La grossophobie ne se manifeste pas uniquement par des insultes ou des discriminations frontales.
Elle s’exprime souvent de manière plus diffuse : remarques prétendument bienveillantes, conseils non sollicités, inquiétudes feintes pour la santé, silences gênés ou regards appuyés.
Autant de micro-violences qui rappellent,
jour après jour, que certains corps restent perçus comme problématiques.
Ce contrôle social
permanent ne concerne pas uniquement l’apparence. Il affecte la légitimité à
exister, à occuper l’espace, à prendre la parole. Être grosse, pour une femme,
reste trop souvent associé à une faute personnelle, un manque de volonté ou une
défaillance morale. Comme si le corps devait en permanence justifier sa
présence.
Ce qui frappe, c’est la
banalité de ces jugements. Ils sont intégrés aux conversations ordinaires, aux
discours médicaux, aux représentations médiatiques. Ils s’imposent sans
toujours être nommés, ce qui les rend d’autant plus difficiles à combattre. Car
comment se défendre contre une norme présentée comme évidente ?
Réduire la question du
poids à un enjeu individuel empêche de voir sa dimension profondément sociale.

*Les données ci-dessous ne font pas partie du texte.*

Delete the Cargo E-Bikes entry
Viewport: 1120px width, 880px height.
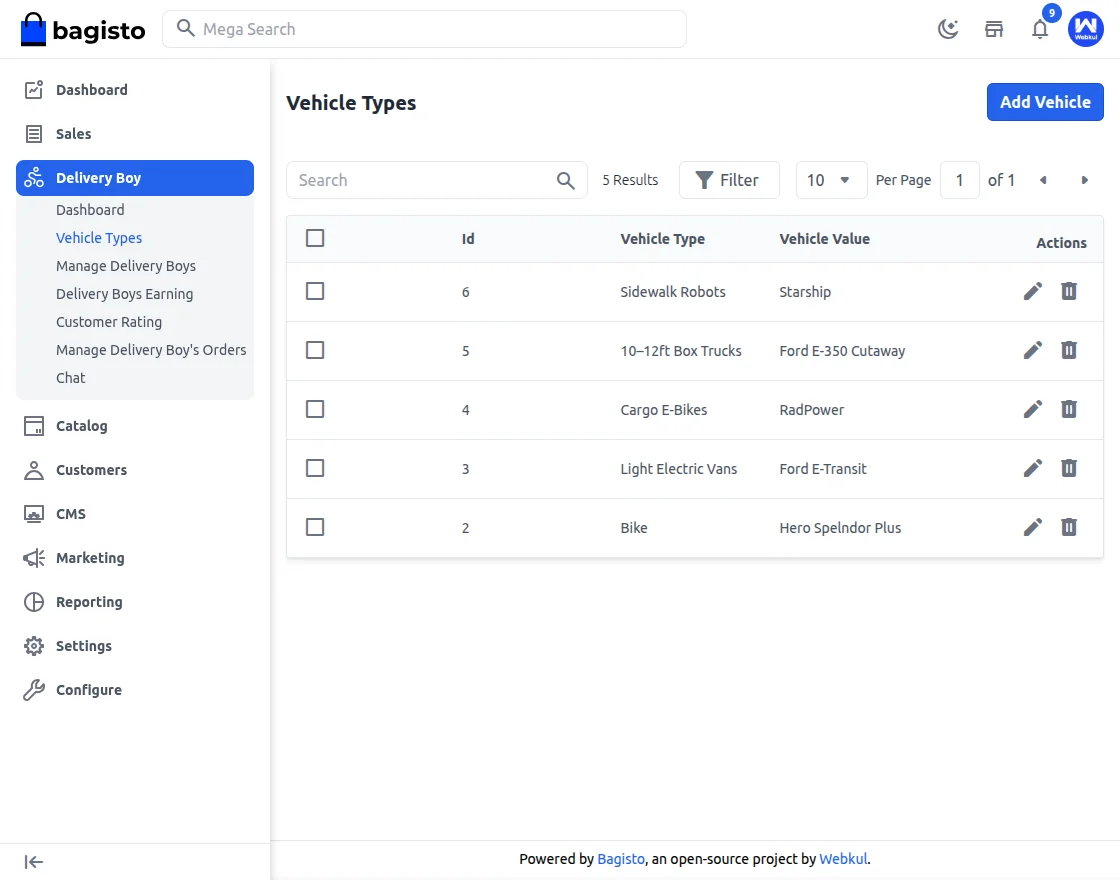1069,409
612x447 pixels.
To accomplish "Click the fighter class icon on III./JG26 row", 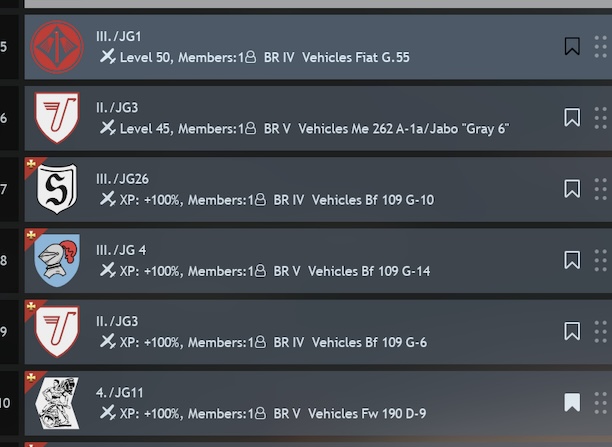I will coord(107,199).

La grossophobie n’est pas qu’une affaire de regard personnel : elle structure
des exclusions, limite des parcours professionnels, affecte la santé mentale et
entretient une hiérarchie implicite entre les corps.
Interroger ces
mécanismes ne revient pas à nier les questions de santé ou à promouvoir un
modèle unique. Il s’agit simplement de rappeler que le respect ne devrait
jamais être conditionné à une morphologie. Qu’aucun corps n’a à se justifier
pour être accepté.
Peut-être est-il temps
de déplacer le regard. De cesser de demander aux femmes de corriger leur corps
pour correspondre aux attentes sociales, et de questionner, à l’inverse, les
normes qui autorisent encore autant de commentaires et de jugements.
Car un corps n’est ni
un débat, ni un message, ni un problème à résoudre. C’est une réalité intime,
qui mérite d’être laissée en paix.
Reconnaître la diversité réelle des corps ne signifie pas renoncer à toute réflexion, mais accepter que la dignité ne se négocie pas. À mesure que les représentations évoluent, une société plus mature est peut-être celle qui apprend à regarder sans classer, à écouter sans corriger, et à laisser chacun et chacune exister sans avoir à se justifier.